Of course Elroy. I was just cruising through the posts and had to return to a rush job! I was obviously distracted!


----------



## Lancel0t

In Filipino we say "ako ay dalawampu't limang taong gulang" or "ako ay veinte cinco anos" both means I am 25 years old


----------



## Whodunit

elroy said:
			
		

> For 11+ you use the singular form!



First of all, thanks for your correction as usual.   

That was the point I didn't get at all, and I still don't get it it.    Then your literal translation should actually be "I 15 year", shouldn't it???


			
				elroy said:
			
		

> You can *say* "I'm 25" but not "I'm 25 years."

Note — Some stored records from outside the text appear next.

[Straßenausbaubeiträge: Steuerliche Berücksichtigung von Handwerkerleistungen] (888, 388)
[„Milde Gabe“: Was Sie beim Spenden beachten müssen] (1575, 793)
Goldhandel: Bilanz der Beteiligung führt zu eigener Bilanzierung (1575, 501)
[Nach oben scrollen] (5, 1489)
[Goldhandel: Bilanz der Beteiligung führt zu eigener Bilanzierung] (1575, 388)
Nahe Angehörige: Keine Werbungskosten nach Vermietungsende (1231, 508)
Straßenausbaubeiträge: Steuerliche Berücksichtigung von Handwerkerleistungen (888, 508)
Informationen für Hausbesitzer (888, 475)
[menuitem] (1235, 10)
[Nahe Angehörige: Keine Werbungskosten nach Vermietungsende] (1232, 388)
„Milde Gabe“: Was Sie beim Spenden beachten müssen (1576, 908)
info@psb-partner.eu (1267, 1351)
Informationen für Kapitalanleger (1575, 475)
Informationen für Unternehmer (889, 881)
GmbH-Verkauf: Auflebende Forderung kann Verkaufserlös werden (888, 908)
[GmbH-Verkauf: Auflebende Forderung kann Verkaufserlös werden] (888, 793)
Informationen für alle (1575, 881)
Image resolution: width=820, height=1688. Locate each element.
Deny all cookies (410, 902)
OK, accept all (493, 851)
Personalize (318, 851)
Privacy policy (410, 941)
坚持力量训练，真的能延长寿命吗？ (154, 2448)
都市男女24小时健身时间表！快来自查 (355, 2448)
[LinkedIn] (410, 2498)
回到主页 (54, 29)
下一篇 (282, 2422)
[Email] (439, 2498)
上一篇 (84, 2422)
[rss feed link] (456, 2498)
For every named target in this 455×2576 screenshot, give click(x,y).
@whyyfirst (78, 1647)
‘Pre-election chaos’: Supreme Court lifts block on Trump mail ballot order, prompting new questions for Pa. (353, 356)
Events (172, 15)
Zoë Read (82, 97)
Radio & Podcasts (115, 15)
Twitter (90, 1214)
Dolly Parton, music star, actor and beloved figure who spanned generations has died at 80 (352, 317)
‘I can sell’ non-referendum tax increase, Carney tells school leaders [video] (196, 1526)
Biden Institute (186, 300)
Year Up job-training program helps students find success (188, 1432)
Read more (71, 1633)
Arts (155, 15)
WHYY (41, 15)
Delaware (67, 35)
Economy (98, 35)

Yet you can say that in German.    "Alter?" — "Ich bin 25 Jahre."    Rarely said, although you can hear it.


----------



## panjandrum

In BE it would be unusual to say anything after the number - certainly in answer to a question:
How old are you?
*I am 21*.
How old is J?
*She is five and a half.*

If I was introducing myself orally, I would say the same "*I am 21*...."

If I was introducing myself in writing I would say "*I am 21 years old*, but sometimes I lie about my age..."


----------



## elroy

Lancel0t said:
			
		

> In Filipino we say "ako ay dalawampu't limang taong gulang" or "ako ay veinte cinco anos" both means I am 25 years old



But is the verb used "to have" or "to be"?


			
				Whodunit said:
			
		

> First of all, thanks for your correction as usual.
> 
> That was the point I didn't get at all, and I still don't get it it.


You _always _ use the singular form when the number is 11 or higher.  If you'd like more examples I'll be happy to give them to you.


> Then your literal translation should actually be "I 15 year", shouldn't it???
> What's there to get?  The rule is very simple and reliable.



No - the literal translation is still "My age is 15 years."  Please read my post about literal translations. (#17)


			
				Whodunit said:
			
		

> Yet you can say that in German.    "Alter?" — "Ich bin 25 Jahre."    Rarely said, although you can hear it.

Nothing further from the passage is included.